I had been invited to join a panel judging a literary prize. It was a serious opportunity for the writers who entered and had been created, like most literary prizes, to provide a publicity vehicle for the careers of those we judged the winners. Tired of meeting in offices and one another’s houses, we decided to have our final judges’ meeting in a traditional little French restaurant which happened, by coincidence, to be opposite the entrance to the hotel where I had spent a merry week with the reality show winner just a few months before.
Since one of our party was a regular at the restaurant we were given a table in the window. As the meal progressed and we debated the relative strengths of the competition entries, I noticed that people were gathering in the street outside the hotel.
As our discussion continued the crowd swelled and I saw that many of them knew each other and were carrying cameras. They were chatting amongst themselves with apparent casualness.

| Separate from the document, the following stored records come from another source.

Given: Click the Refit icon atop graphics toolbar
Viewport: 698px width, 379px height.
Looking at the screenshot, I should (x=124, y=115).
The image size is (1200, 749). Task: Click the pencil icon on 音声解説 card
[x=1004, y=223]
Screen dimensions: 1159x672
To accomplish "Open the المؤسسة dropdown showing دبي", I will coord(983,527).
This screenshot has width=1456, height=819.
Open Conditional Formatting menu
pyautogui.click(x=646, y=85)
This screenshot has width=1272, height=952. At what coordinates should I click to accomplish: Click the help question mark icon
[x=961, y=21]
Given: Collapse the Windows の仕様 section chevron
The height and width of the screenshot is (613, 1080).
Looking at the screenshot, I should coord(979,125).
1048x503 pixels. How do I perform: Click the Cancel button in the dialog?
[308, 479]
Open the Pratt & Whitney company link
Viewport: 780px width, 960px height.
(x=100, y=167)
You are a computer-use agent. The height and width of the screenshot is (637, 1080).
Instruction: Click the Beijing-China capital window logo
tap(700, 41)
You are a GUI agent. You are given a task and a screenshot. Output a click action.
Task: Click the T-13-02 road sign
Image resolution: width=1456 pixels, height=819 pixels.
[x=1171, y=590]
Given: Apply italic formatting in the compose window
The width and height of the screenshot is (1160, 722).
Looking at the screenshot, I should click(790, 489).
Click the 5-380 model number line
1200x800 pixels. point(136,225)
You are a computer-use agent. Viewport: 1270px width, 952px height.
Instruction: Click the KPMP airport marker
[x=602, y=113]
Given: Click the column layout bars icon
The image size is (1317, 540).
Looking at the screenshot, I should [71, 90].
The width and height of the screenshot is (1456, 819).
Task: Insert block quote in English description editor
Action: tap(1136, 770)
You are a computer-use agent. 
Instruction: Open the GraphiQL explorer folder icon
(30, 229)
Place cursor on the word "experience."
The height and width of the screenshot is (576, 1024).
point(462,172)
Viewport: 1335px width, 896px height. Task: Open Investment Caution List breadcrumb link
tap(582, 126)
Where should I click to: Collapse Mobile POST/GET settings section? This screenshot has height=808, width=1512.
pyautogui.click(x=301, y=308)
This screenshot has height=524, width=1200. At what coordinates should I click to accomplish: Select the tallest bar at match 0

Curious members of the public paused to see what was about to happen and it was beginning to be hard for the traffic to pass.
The moment Paris Hilton, the ‘It Girl’ of the day, stepped out of the hotel entrance the relatively tranquil scene boiled up as the photographers elbowed one another and the tourists out the way, clambering over the bonnets and roofs of parked cars in their attempts to snatch their pictures.
A few hours later, as I made my way home through Victoria Station, I saw the star’s face shining out from the front page of the evening paper. If only we could conjure up such feats of publicity for the young writers hoping that we were going to make them famous.